For transplanting, normally you plant the plant so it sits at the same height as it did in the pot. However, if it’s a tomato that looks a little leggy, you can bury a few inches of its stem.
Step 5 – Mulch.
We use old tree leaves and pesticide-free grass clippings at our house. Straw is good, but not hay or anything with seeds. An inch or two of mulch will keep down the weeds and keep the soil from drying out too fast.
Step 6 – Water.
Catherine said consistency is most important. Once the plants are established, you can let the top inch of soil dry out (test it with your finger) in between thorough waterings, but if you are not consistent with providing enough water, you will not get good yields.
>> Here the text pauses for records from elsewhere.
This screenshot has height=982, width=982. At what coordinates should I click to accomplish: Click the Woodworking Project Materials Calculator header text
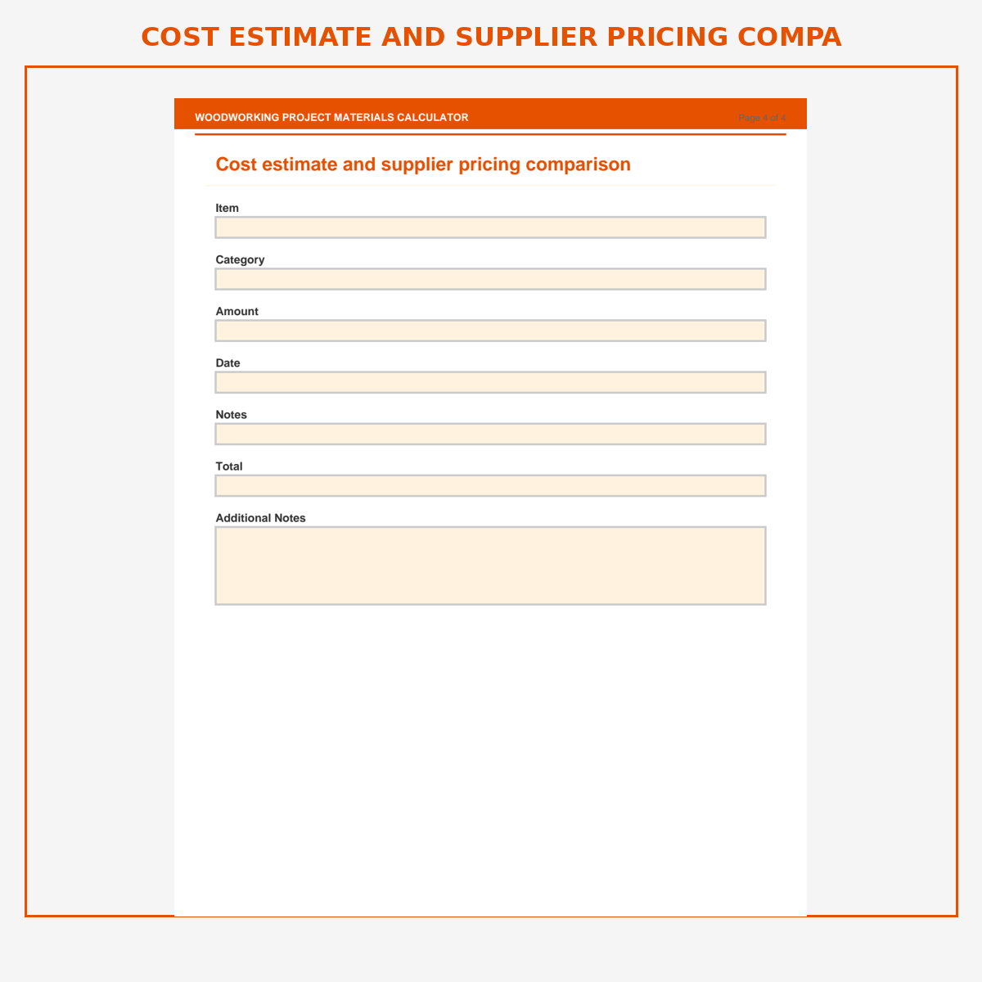click(x=331, y=117)
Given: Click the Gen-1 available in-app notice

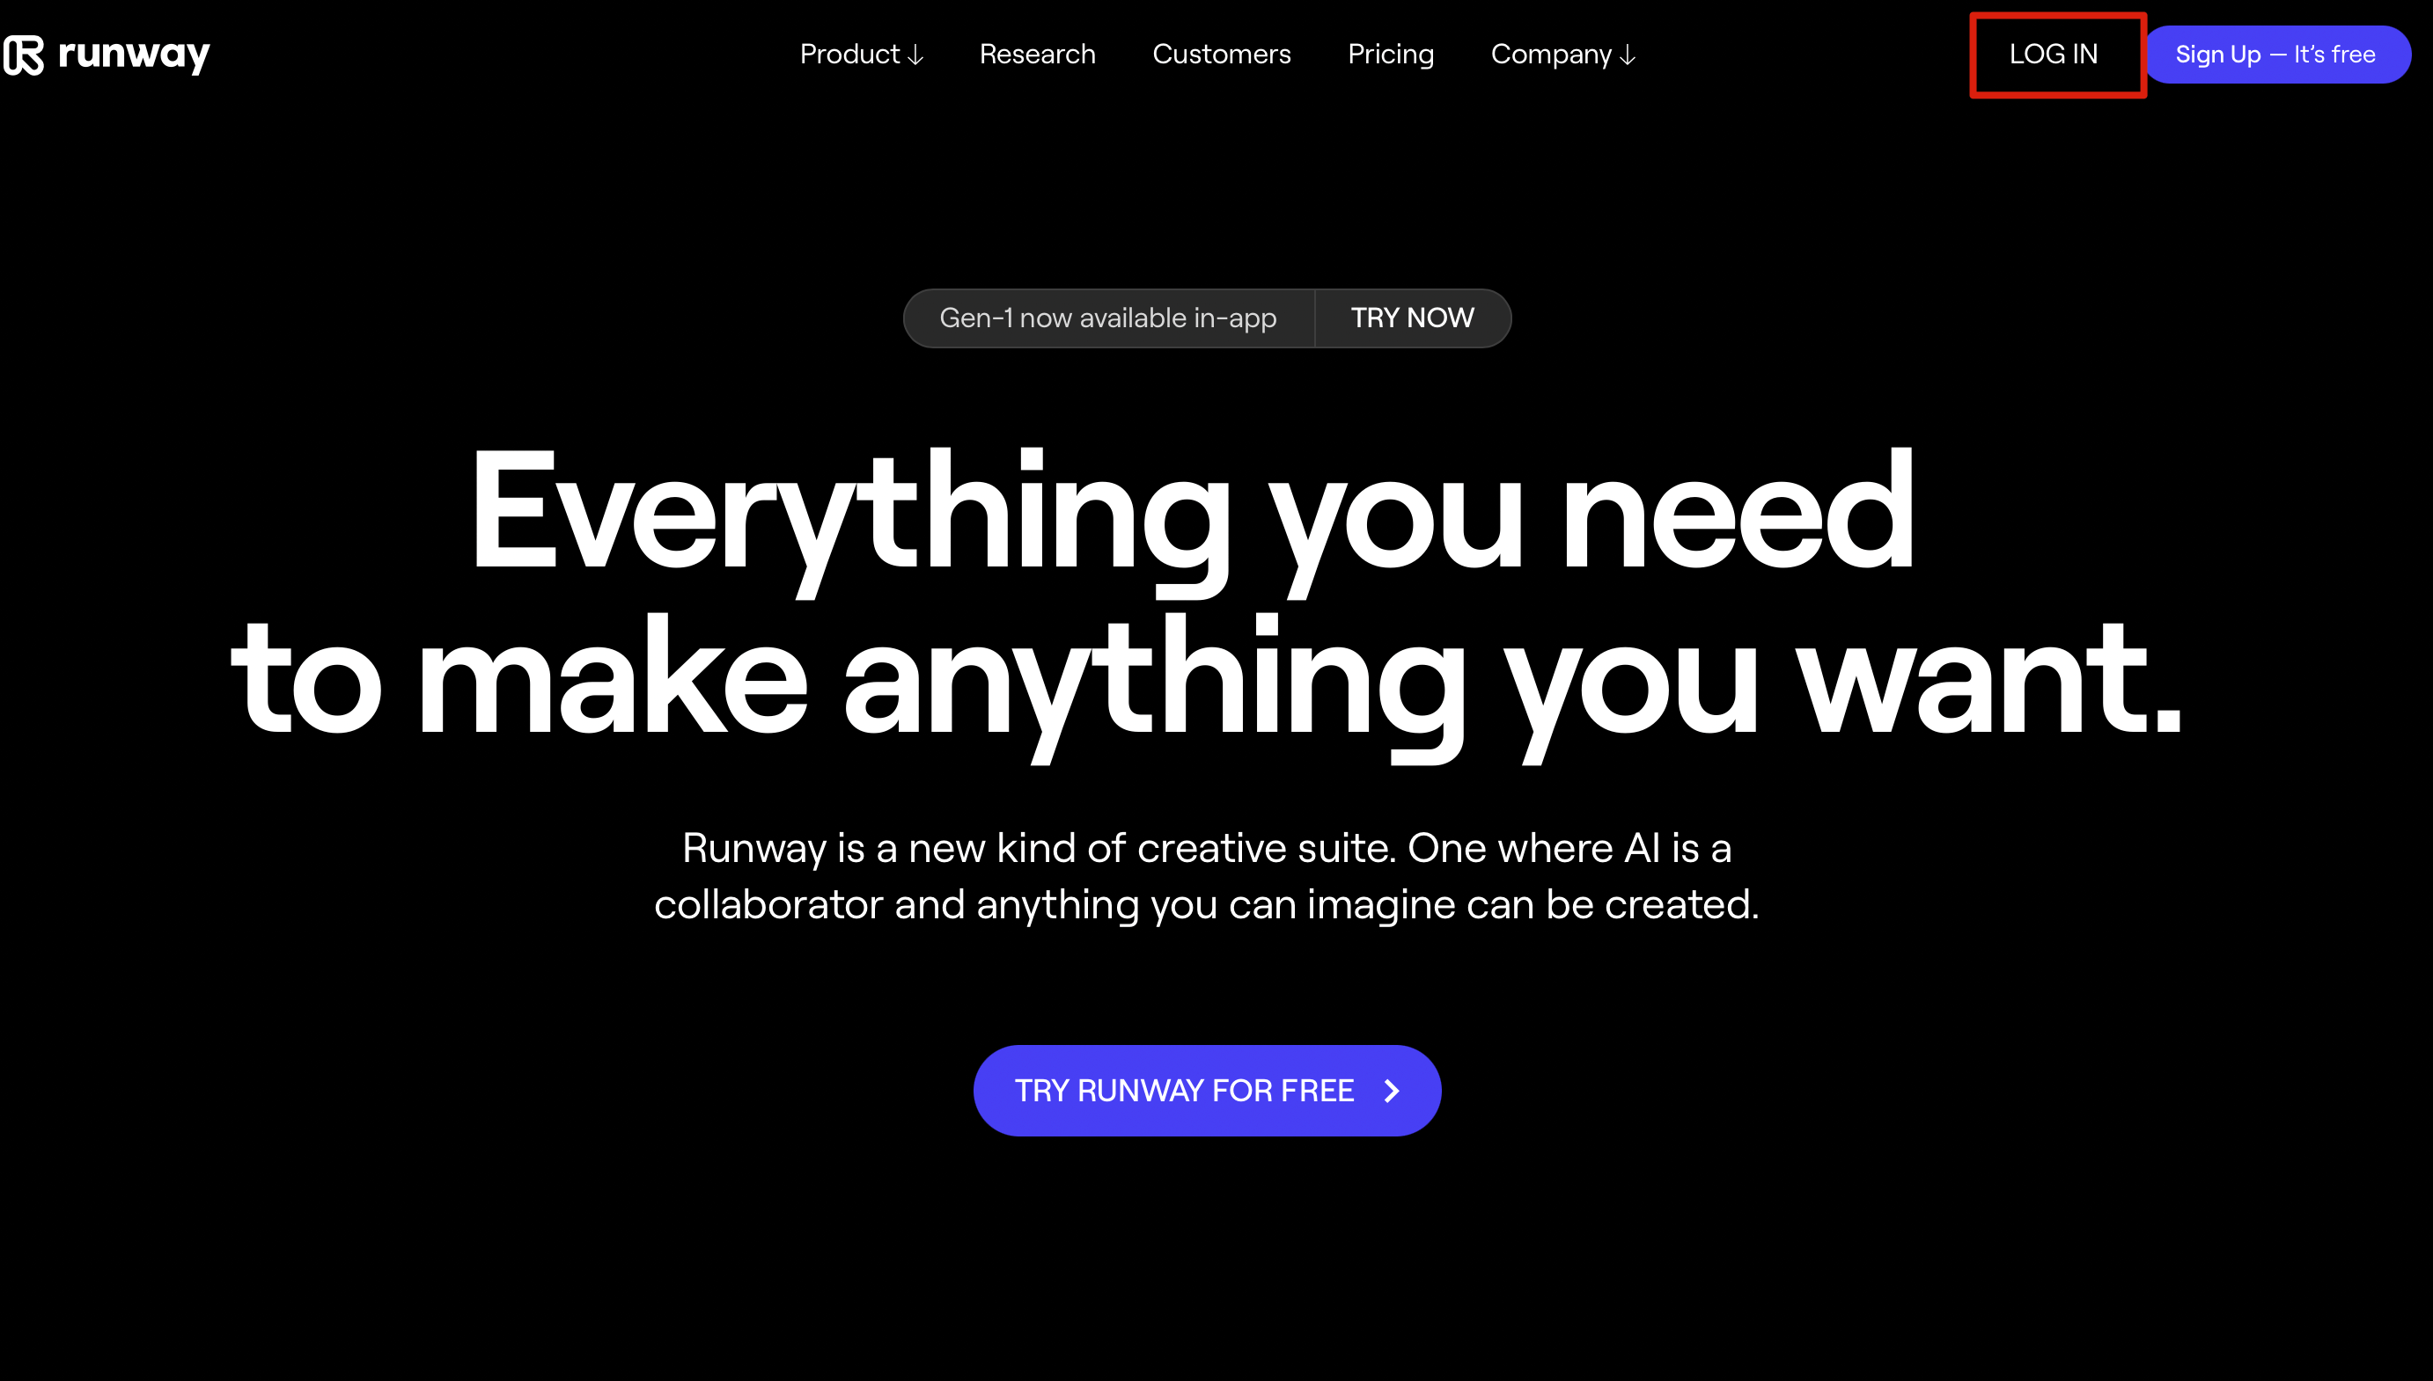Looking at the screenshot, I should coord(1108,318).
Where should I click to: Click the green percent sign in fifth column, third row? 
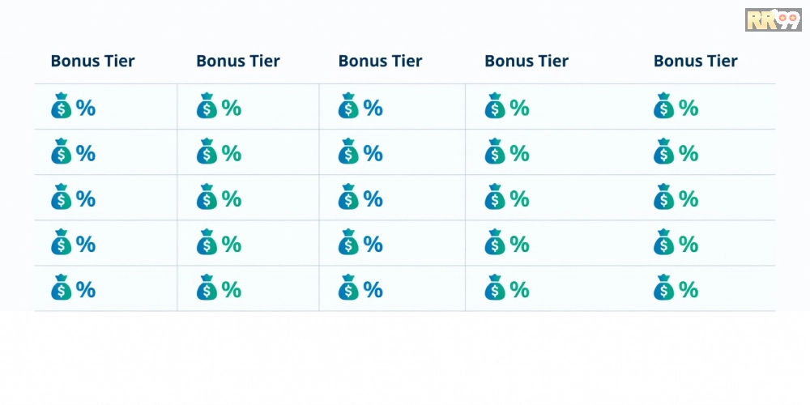(689, 198)
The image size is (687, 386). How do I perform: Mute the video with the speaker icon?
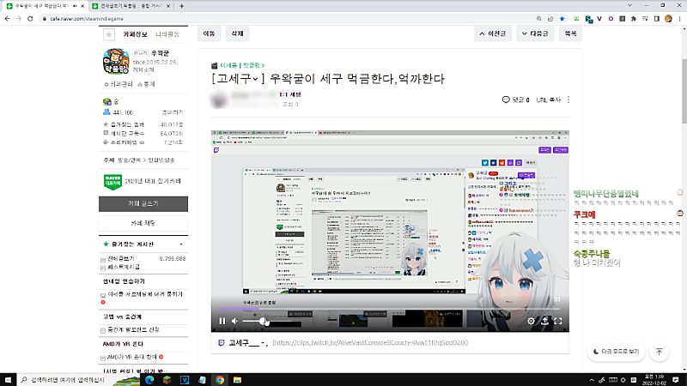[234, 321]
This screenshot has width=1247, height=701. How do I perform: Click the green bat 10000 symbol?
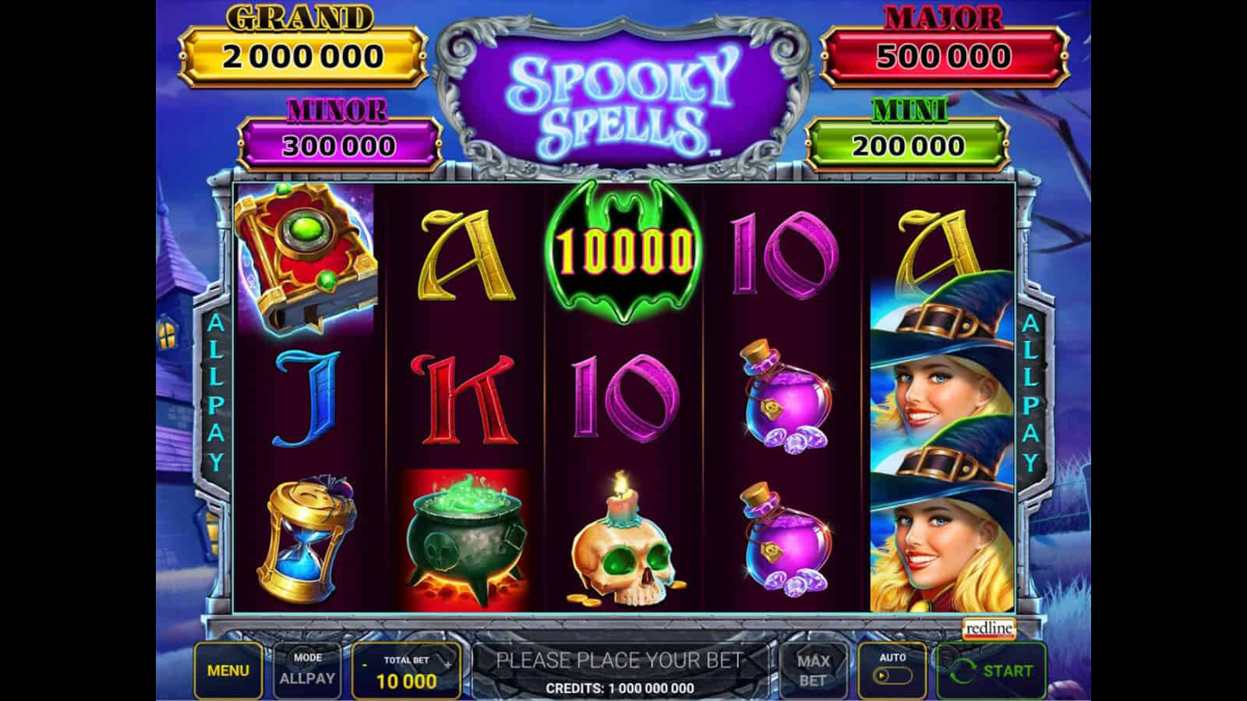tap(624, 252)
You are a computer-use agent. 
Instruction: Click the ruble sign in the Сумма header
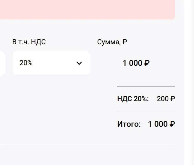pyautogui.click(x=125, y=42)
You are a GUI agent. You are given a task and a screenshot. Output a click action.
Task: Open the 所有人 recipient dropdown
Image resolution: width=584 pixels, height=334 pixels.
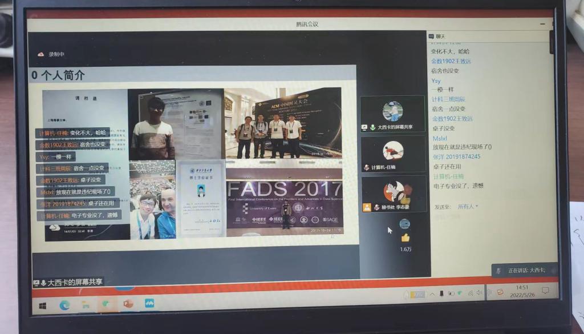468,207
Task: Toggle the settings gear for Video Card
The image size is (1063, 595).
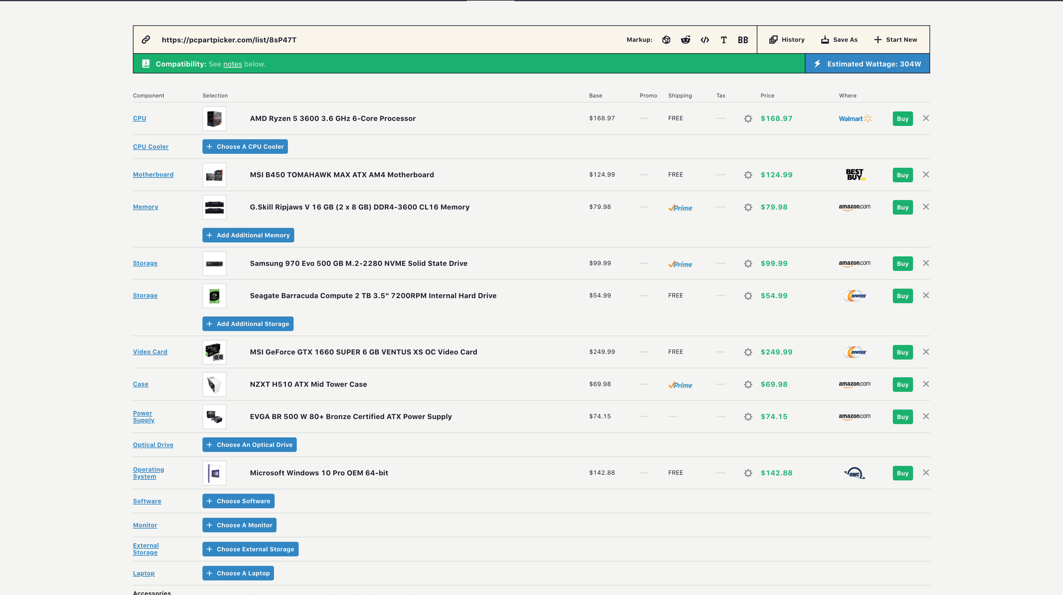Action: pyautogui.click(x=748, y=352)
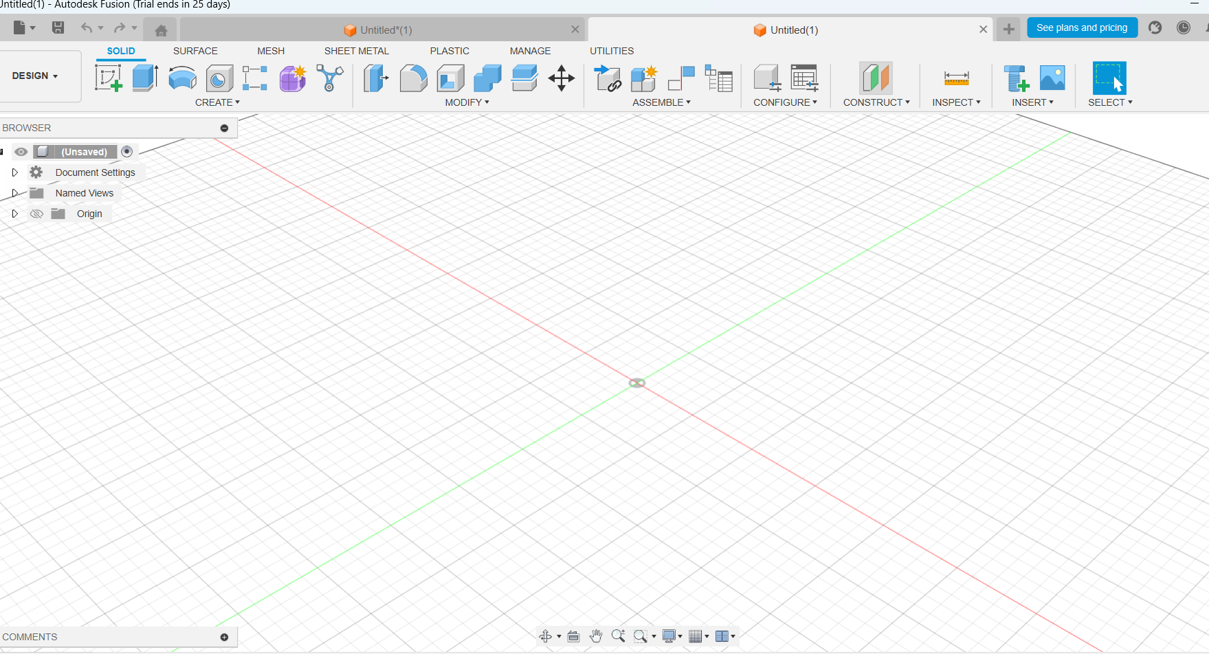Viewport: 1209px width, 654px height.
Task: Choose the Fillet tool in Modify
Action: click(x=413, y=78)
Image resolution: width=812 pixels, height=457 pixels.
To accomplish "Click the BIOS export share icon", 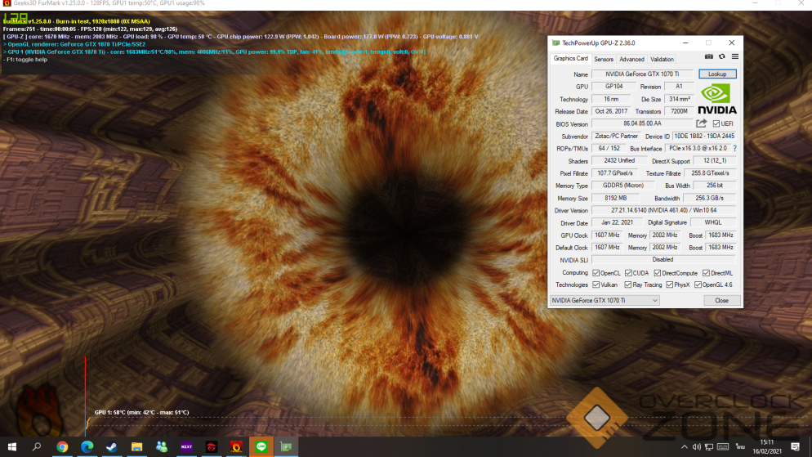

If you seem to have impenetrable clay soils, try watering for a couple minutes, then water elsewhere and then come back 15 minutes later and see if the soil will absorb the rest of the water it needs.
Step 7 – Fertilize.
Seedlings don’t need fertilizer for a few weeks, but vegetables are soon hungry. Organic gardeners use compost—like your mulch as it decays, or “teas” made from soaking compost—read up first. Avoid all manure, Catherine recommended. It tends to be salty (bad for our soils), full of weed seeds and may harbor pathogens. Avoid chemical fertilizers with too much nitrogen too—nitrogen grows great leaves but little if any fruit. Do not use weed and feed products—they will kill your veggies.
Step 8 – Weed.
If you mulch and don’t overwater, you shouldn’t have much of a weed problem. Visit your veggies every day and pull them or use a dandelion digger (don’t hoe) on any little green interlopers. It’s much easier than waiting until the weeds grow roots to Earth’s core and shed seeds across the continent.
Step 8 – Protect.
Everything is out to get your veggies before you can harvest them: frost, wind, hail, antelope, rabbits, insects, diseases. There are preventative and non-chemical actions you can take. Check my archives.
Step 9 – Harvest.
I remember the first summer after I became a Master Gardener. I told my husband, our family’s vegetable grower, that I wanted to try to grow vegetables myself from start to finish. I did, and they had the most incredible flavor.